## YOUR INSTRUCTIONS
Retype the data exactly, from its first line to the line containing "Task: Switch to the Visual tab", including both, and skip any picture.

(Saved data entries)
===============
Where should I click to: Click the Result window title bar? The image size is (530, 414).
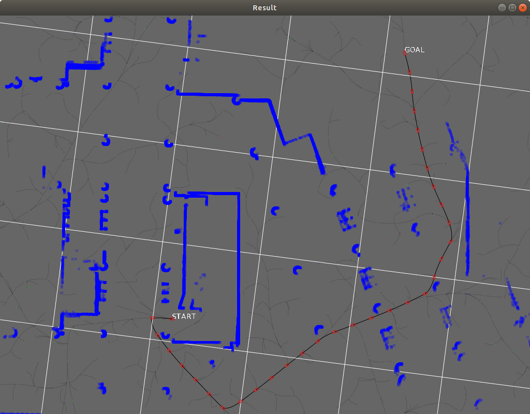click(x=265, y=8)
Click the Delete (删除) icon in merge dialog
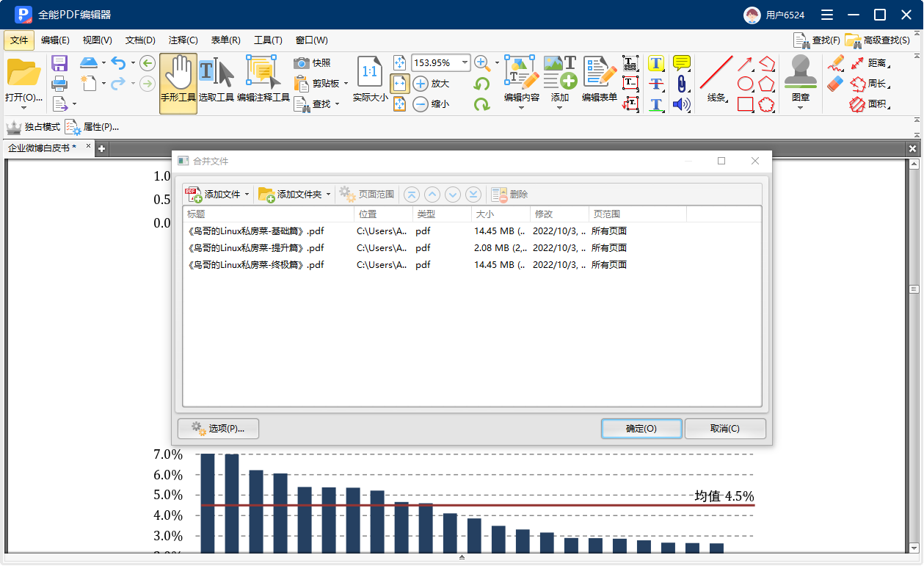 pyautogui.click(x=500, y=195)
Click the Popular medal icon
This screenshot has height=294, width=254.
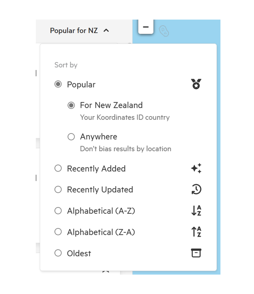coord(196,84)
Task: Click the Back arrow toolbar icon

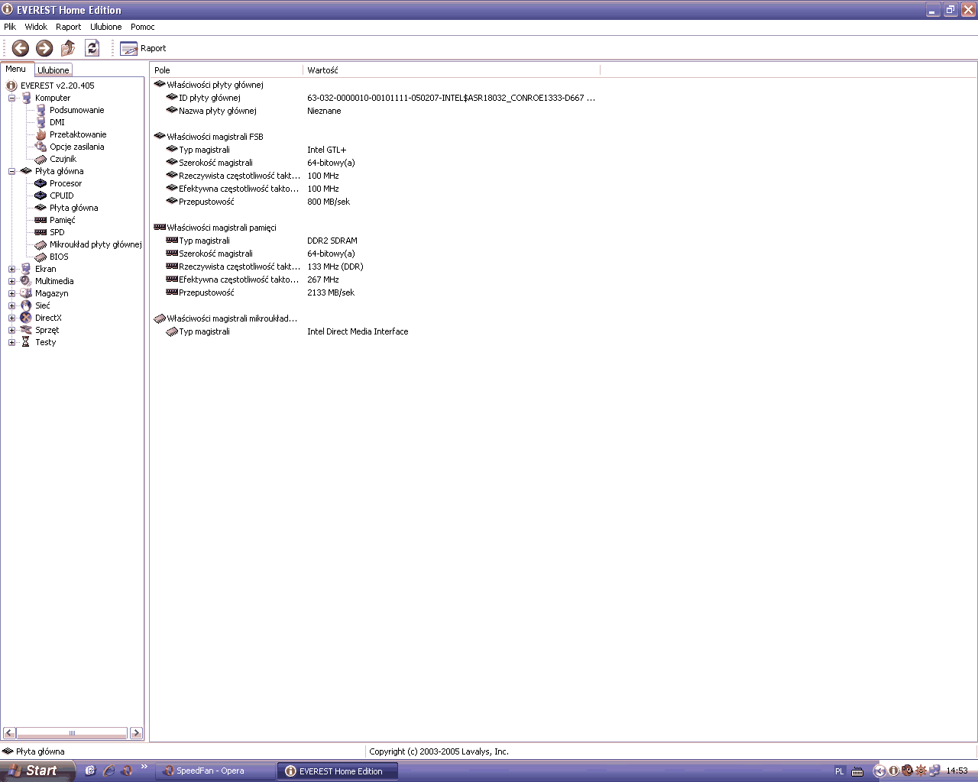Action: click(21, 48)
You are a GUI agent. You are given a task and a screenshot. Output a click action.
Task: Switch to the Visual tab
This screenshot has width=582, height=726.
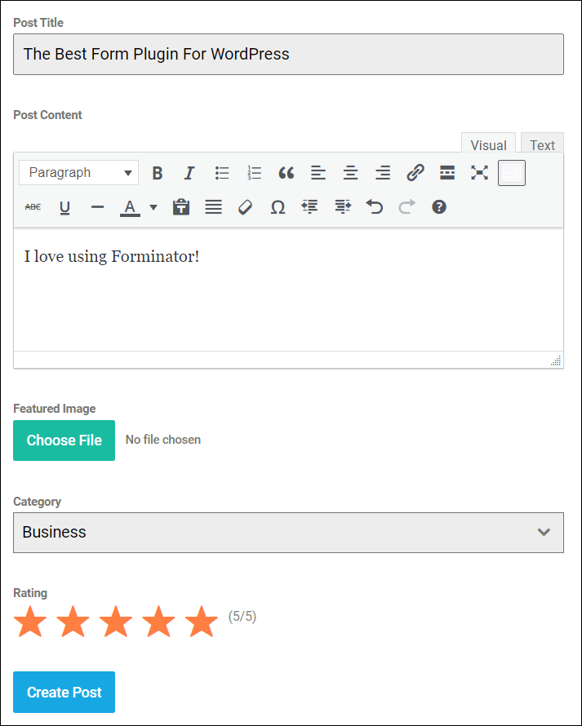click(488, 144)
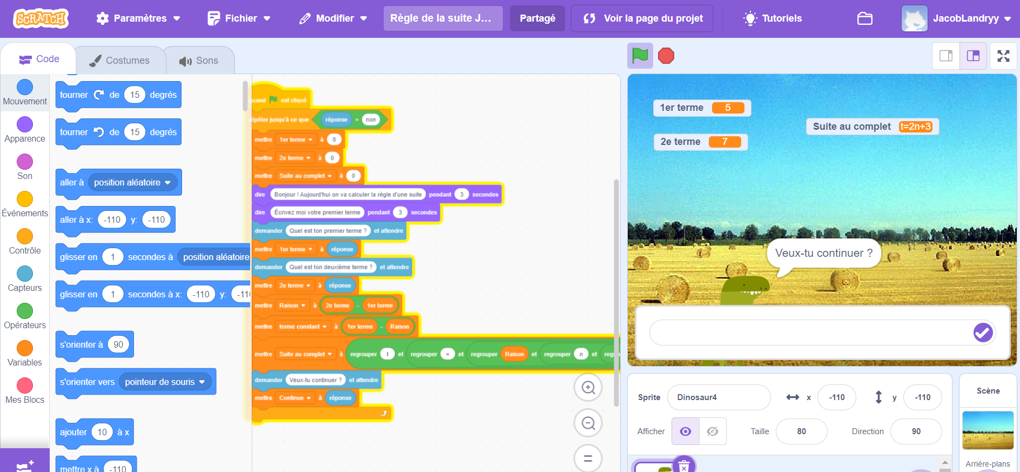Click the green flag to run
This screenshot has height=472, width=1020.
(x=640, y=56)
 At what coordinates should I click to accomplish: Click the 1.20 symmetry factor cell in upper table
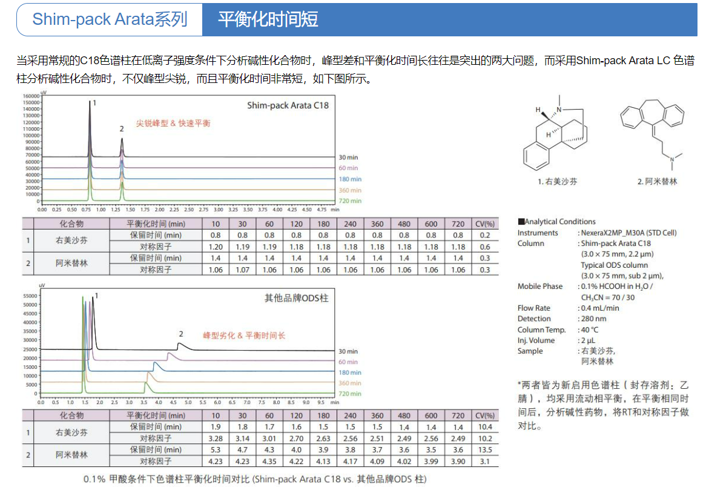coord(216,247)
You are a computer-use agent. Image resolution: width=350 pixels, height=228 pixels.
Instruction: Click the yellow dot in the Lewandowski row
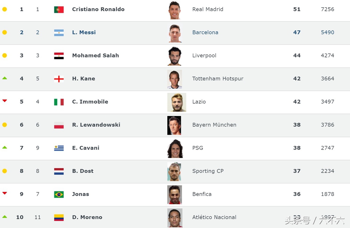5,125
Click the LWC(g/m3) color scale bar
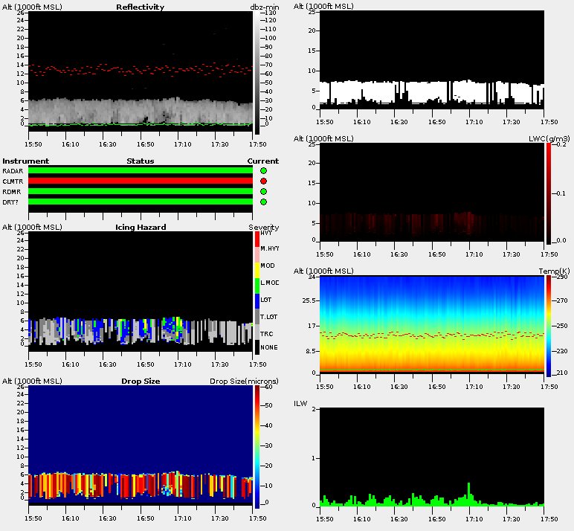 coord(549,193)
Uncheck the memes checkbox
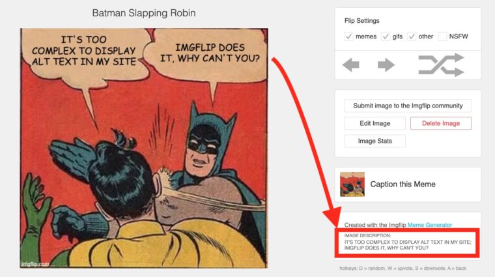The width and height of the screenshot is (495, 277). pos(348,36)
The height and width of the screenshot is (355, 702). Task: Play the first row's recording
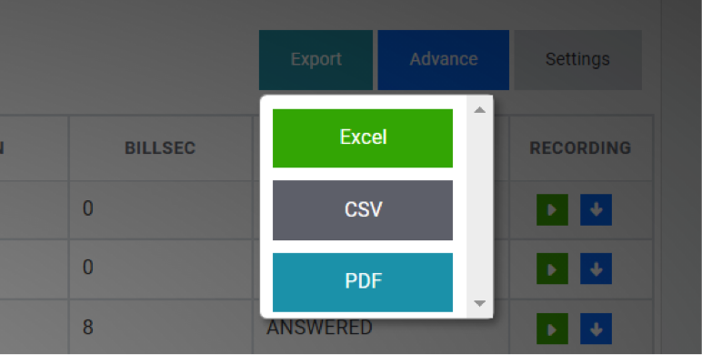pyautogui.click(x=552, y=209)
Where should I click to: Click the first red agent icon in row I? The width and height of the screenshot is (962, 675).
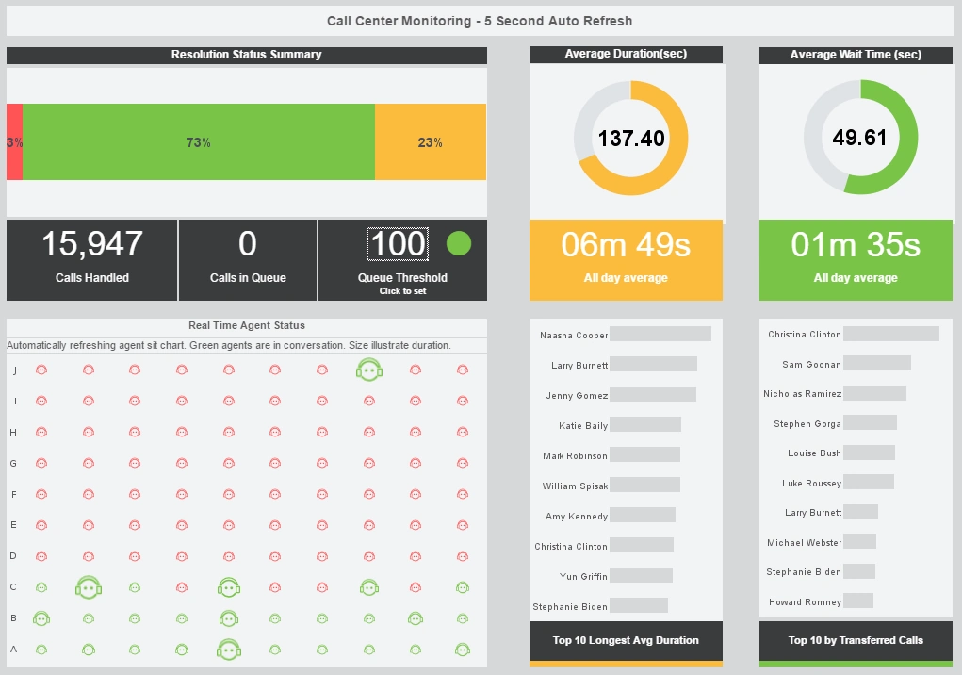tap(41, 401)
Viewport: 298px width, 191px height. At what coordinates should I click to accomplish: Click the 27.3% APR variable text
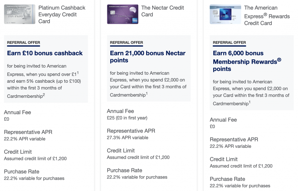[127, 138]
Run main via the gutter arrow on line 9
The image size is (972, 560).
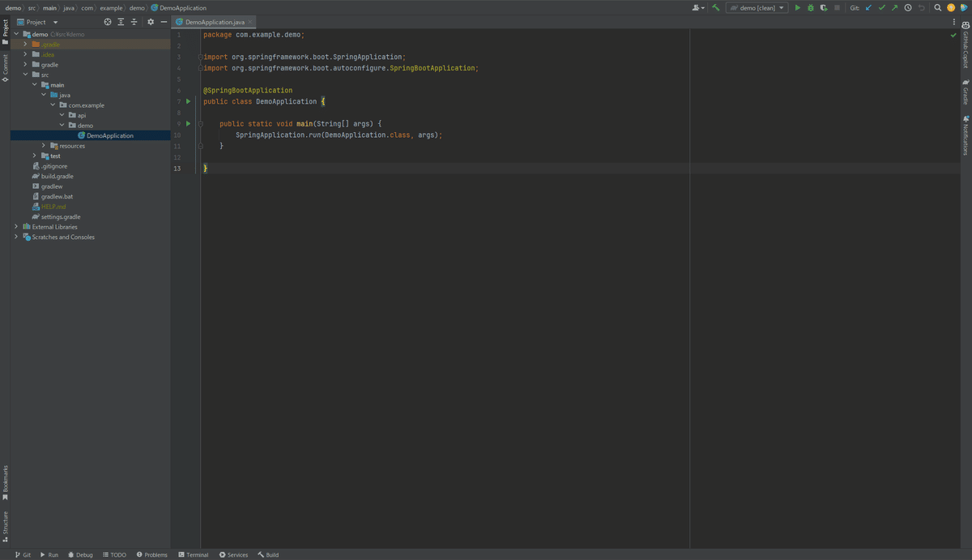click(188, 123)
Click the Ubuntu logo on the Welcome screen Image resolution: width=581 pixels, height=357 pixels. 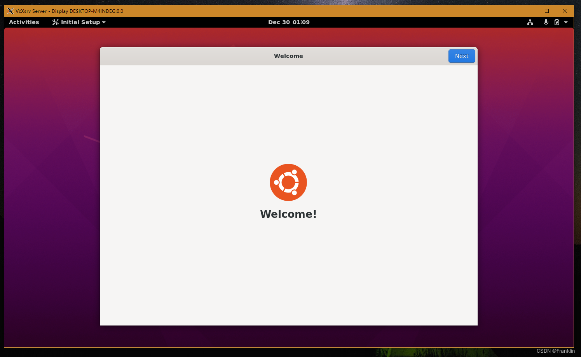point(288,182)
===============
## SOLVED PROBLEM
Where should I click to: Click the Result window title bar? The image size is (530, 414).
click(x=265, y=8)
Click the Delete (删除) icon in merge dialog
 pyautogui.click(x=500, y=195)
Click the Popular medal icon
This screenshot has height=294, width=254.
coord(196,84)
Task: Click the Back arrow toolbar icon

Action: click(21, 48)
You are a GUI agent. You are given a task and a screenshot. Output a click action.
Task: Switch to the Visual tab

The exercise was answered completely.